* THE TASK *
Count the lines below that contain the string "label". Reply with the number alone.

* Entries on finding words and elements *
* Start *

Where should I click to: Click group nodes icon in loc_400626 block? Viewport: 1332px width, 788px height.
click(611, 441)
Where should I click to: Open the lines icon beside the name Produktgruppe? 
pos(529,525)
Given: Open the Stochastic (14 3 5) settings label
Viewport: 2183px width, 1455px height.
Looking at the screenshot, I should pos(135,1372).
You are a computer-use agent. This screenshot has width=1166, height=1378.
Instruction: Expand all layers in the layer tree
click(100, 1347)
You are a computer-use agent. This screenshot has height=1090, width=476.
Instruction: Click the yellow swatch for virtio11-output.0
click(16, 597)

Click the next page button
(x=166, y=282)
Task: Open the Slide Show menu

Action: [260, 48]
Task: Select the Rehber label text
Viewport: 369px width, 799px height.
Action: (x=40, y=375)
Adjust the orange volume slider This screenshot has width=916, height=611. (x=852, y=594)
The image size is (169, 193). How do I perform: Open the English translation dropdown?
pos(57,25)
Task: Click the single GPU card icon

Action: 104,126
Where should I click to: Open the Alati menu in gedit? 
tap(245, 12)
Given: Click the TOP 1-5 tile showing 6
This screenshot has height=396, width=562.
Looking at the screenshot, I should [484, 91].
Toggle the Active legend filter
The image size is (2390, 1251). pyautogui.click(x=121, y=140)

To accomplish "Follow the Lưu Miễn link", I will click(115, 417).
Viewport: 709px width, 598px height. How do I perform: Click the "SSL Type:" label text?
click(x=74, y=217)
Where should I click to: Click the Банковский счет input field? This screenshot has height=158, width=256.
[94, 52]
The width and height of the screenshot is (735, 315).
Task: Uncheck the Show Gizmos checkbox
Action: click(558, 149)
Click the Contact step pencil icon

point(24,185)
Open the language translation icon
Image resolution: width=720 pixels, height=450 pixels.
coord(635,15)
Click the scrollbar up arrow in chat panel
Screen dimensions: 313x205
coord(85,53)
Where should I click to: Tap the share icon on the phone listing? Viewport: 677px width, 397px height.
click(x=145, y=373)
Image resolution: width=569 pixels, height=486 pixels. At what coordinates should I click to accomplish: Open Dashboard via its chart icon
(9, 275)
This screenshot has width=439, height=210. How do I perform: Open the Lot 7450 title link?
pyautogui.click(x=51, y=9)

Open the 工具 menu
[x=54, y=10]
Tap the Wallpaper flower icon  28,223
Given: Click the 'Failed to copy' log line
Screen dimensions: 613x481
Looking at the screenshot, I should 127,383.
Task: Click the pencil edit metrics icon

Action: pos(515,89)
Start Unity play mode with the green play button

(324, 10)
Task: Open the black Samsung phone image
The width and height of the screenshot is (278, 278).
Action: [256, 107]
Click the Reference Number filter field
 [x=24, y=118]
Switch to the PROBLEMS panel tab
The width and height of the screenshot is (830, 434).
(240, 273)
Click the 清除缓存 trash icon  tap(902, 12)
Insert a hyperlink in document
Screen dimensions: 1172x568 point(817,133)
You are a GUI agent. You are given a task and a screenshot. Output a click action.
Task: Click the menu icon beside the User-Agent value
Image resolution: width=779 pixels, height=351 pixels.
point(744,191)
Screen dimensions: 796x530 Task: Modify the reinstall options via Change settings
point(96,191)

* End *

* FULL SOLUTION *
3